Before hanging up their bows, however, the members of the LSQ will make several farewell appearances, including a pair of gala performances in Victoria in August. Before that, the quartet will travel to Powell River to take part in the PRISMA Festival, a unique combination of summer music camp and concert series that aims to promote word peace through classical music. It’s a cause that both Stanis and Elliott-Goldschmid fully support, and they’re backing that up with a program that spans the full range of the Lafayette’s history and interests—from early classical music to a new commission from a female composer.

The four plan to open with Shostakovich’s Two Preludes and Fugues (No. 1 and 15), piano works arranged for strings by none other than their first mentor, Rostislav Dubinsky. “We recorded these on our first CD,” Elliott-Goldschmid notes. “They were a gift from Rostislav.”

Nicola LeFanu’s String Quartet No. 5 follows. It’s one of several works that the LSQ has recently commissioned as a kind of parting gift to the quartet world, and it will be featured on the group’s final CD, scheduled to be released later this summer. 

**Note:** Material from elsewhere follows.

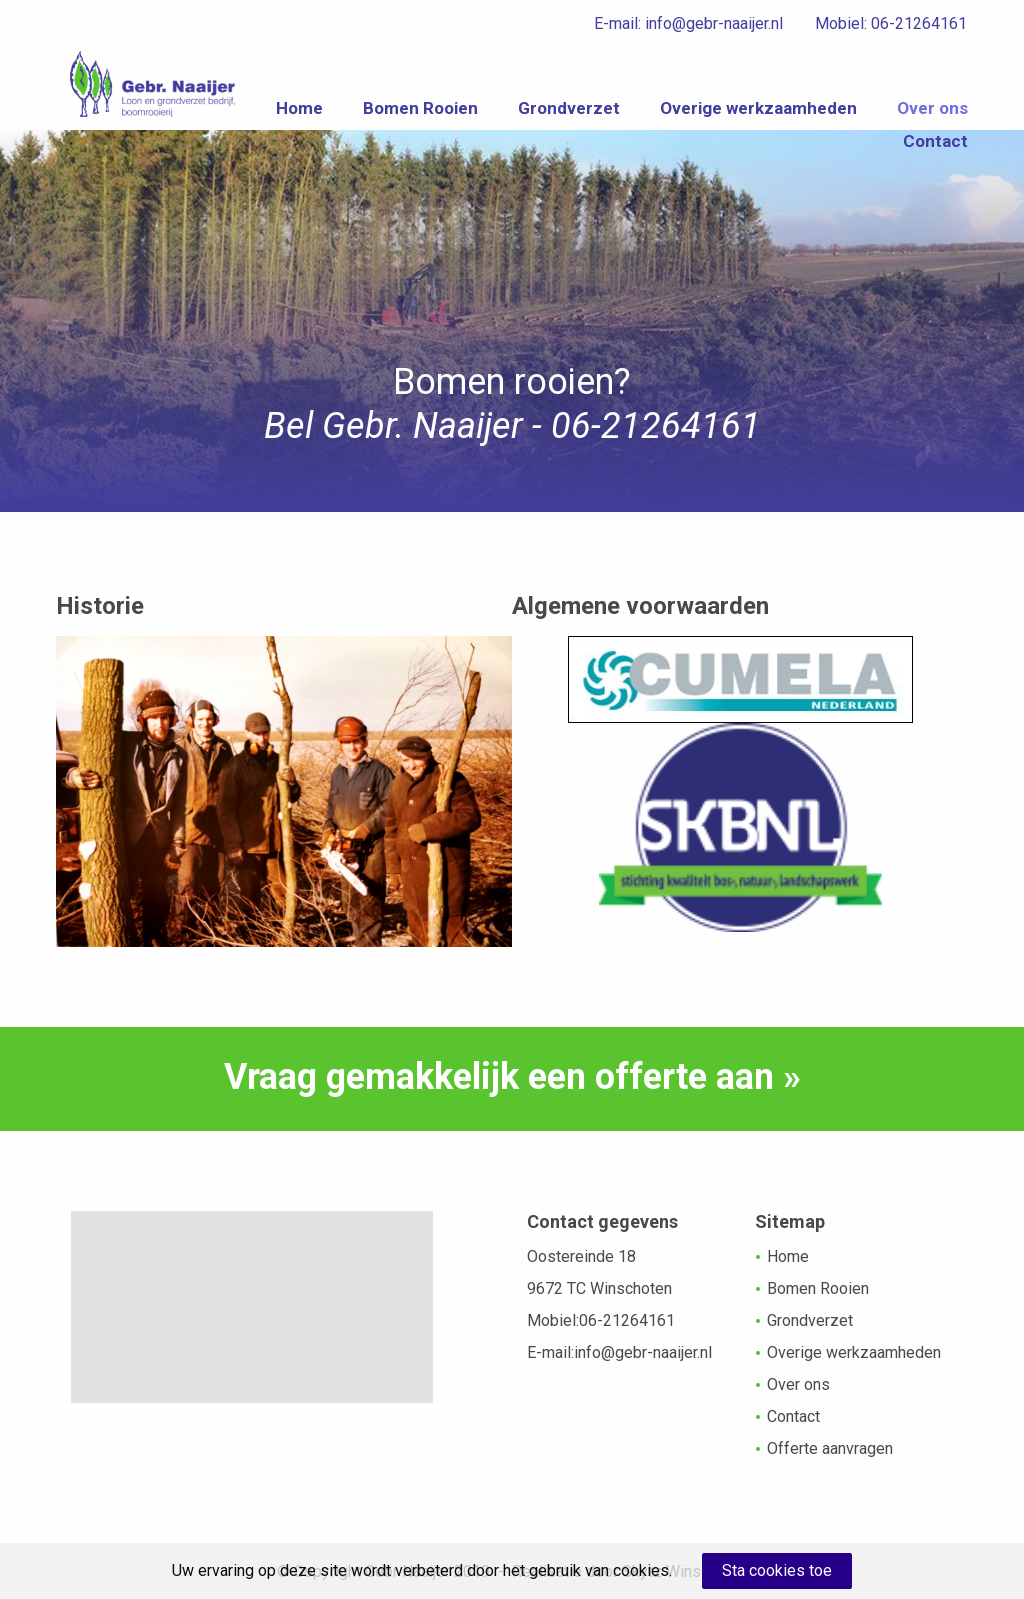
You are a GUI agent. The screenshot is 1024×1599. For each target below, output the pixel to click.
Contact (935, 155)
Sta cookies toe (777, 1570)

“We were working on it today before talking to you, and we were saying that it’s like a mural,” Stanis says. “It unfolds. You hear things that come in and out, in and out, and you recognize these certain themes.”

“We feel it really deserves to be heard,” Elliott-Goldschmid adds. “It’s a very beautiful, powerfully beautiful work.”

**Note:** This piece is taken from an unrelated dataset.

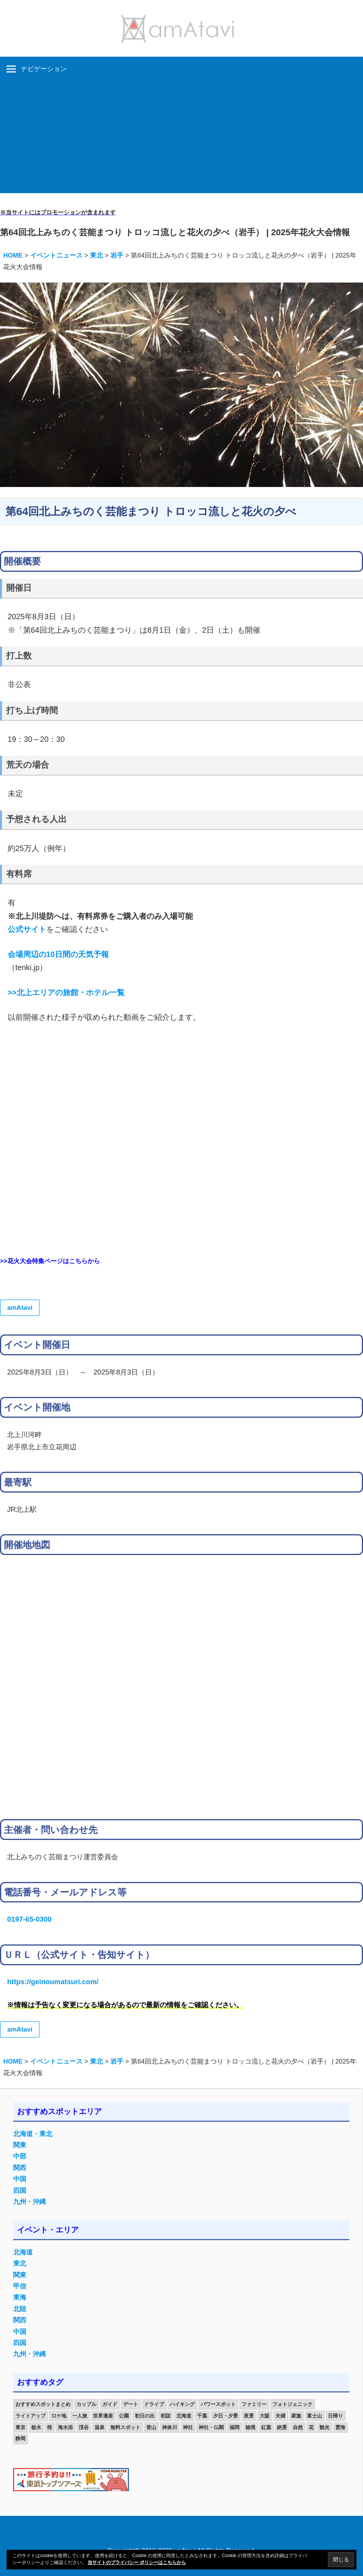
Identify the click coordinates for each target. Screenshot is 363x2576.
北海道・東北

“It’s evocative, it’s beautiful, and she’s quite the colourist,” Stanis concludes. “She’s very good at tone painting.”

For the last piece on the program, Wolfgang Amadeus Mozart’s String Quintet in G minor, the Lafayette players will include their “quartet husband”, Yariv Aloni, on second viola.

“He’s literally Pam’s husband, but he’s been a huge part of our lives, and we adore him,” Elliott-Goldschmid enthuses. “And this G-minor is perfect. There’s absolutely nothing in this quintet that we would change. It’s a powerfully emotional work, which Mozart composed shortly after the death of his father. It’s the result of Mozart’s deep longing for finding or making peace with his father, and it ends with one of the most joyful rondos you could ever imagine. It’s just so full of joy, even after this profound period of mourning.”

That the members of the Lafayette String Quartet are in mourning over the impending end of their long partnership is not in doubt. But that their bond will endure and find ongoing expression in other musical contexts is no less certain.